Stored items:
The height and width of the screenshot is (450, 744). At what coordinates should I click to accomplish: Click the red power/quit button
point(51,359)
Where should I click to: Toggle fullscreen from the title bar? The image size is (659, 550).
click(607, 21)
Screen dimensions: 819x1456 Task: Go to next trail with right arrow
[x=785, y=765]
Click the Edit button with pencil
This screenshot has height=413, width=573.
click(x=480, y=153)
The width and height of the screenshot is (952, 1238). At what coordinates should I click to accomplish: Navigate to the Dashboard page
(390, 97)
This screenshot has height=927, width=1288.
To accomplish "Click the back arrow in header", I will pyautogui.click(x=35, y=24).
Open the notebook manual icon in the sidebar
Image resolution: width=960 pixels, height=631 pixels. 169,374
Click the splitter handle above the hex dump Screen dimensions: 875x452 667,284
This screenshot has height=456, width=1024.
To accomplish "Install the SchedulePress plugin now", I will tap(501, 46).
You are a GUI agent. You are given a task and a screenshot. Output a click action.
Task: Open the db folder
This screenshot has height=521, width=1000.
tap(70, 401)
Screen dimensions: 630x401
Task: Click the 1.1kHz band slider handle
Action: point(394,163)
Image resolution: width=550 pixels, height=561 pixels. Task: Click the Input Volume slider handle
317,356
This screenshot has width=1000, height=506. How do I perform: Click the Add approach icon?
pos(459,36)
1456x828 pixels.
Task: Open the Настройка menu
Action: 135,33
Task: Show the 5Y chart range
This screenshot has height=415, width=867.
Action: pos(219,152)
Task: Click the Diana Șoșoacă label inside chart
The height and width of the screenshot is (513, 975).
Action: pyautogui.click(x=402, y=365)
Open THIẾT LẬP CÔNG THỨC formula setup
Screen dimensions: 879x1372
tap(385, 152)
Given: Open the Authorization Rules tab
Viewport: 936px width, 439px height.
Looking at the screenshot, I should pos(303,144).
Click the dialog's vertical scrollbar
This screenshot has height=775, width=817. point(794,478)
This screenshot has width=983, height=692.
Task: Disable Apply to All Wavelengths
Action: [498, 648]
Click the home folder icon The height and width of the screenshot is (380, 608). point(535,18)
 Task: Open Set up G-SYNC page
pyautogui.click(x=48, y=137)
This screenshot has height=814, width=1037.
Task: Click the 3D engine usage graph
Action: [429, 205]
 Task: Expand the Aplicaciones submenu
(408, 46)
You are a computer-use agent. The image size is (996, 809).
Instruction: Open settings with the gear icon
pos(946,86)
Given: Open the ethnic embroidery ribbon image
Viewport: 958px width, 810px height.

→ **Task to complete**
Write out every record, exactly as written.

→ **Reply to the exercise**
The height and width of the screenshot is (450, 744). At what coordinates should I click to accomplish: Click the red power/quit button
point(51,359)
Where should I click to: Toggle fullscreen from the title bar? The image size is (659, 550).
click(607, 21)
Screen dimensions: 819x1456 Task: Go to next trail with right arrow
[x=785, y=765]
Click the Edit button with pencil
This screenshot has height=413, width=573.
click(x=480, y=153)
The width and height of the screenshot is (952, 1238). At what coordinates should I click to accomplish: Navigate to the Dashboard page
(390, 97)
This screenshot has height=927, width=1288.
To accomplish "Click the back arrow in header", I will pyautogui.click(x=35, y=24).
Open the notebook manual icon in the sidebar
Image resolution: width=960 pixels, height=631 pixels. 169,374
Click the splitter handle above the hex dump Screen dimensions: 875x452 667,284
This screenshot has height=456, width=1024.
To accomplish "Install the SchedulePress plugin now", I will tap(501, 46).
You are a GUI agent. You are given a task and a screenshot. Output a click action.
Task: Open the db folder
This screenshot has height=521, width=1000.
tap(70, 401)
Screen dimensions: 630x401
Task: Click the 1.1kHz band slider handle
Action: point(394,163)
Image resolution: width=550 pixels, height=561 pixels. Task: Click the Input Volume slider handle
317,356
This screenshot has width=1000, height=506. How do I perform: Click the Add approach icon?
pos(459,36)
1456x828 pixels.
Task: Open the Настройка menu
Action: 135,33
Task: Show the 5Y chart range
This screenshot has height=415, width=867.
Action: pos(219,152)
Task: Click the Diana Șoșoacă label inside chart
The height and width of the screenshot is (513, 975).
Action: pyautogui.click(x=402, y=365)
Open THIẾT LẬP CÔNG THỨC formula setup
Screen dimensions: 879x1372
tap(385, 152)
Given: Open the Authorization Rules tab
Viewport: 936px width, 439px height.
Looking at the screenshot, I should pos(303,144).
Click the dialog's vertical scrollbar
This screenshot has height=775, width=817. point(794,478)
This screenshot has width=983, height=692.
Task: Disable Apply to All Wavelengths
Action: [498, 648]
Click the home folder icon The height and width of the screenshot is (380, 608). point(535,18)
 Task: Open Set up G-SYNC page
pyautogui.click(x=48, y=137)
This screenshot has height=814, width=1037.
Task: Click the 3D engine usage graph
Action: [429, 205]
 Task: Expand the Aplicaciones submenu
(408, 46)
You are a computer-use agent. The image size is (996, 809).
Instruction: Open settings with the gear icon
pos(946,86)
Given: Open the ethnic embroidery ribbon image
Viewport: 958px width, 810px height.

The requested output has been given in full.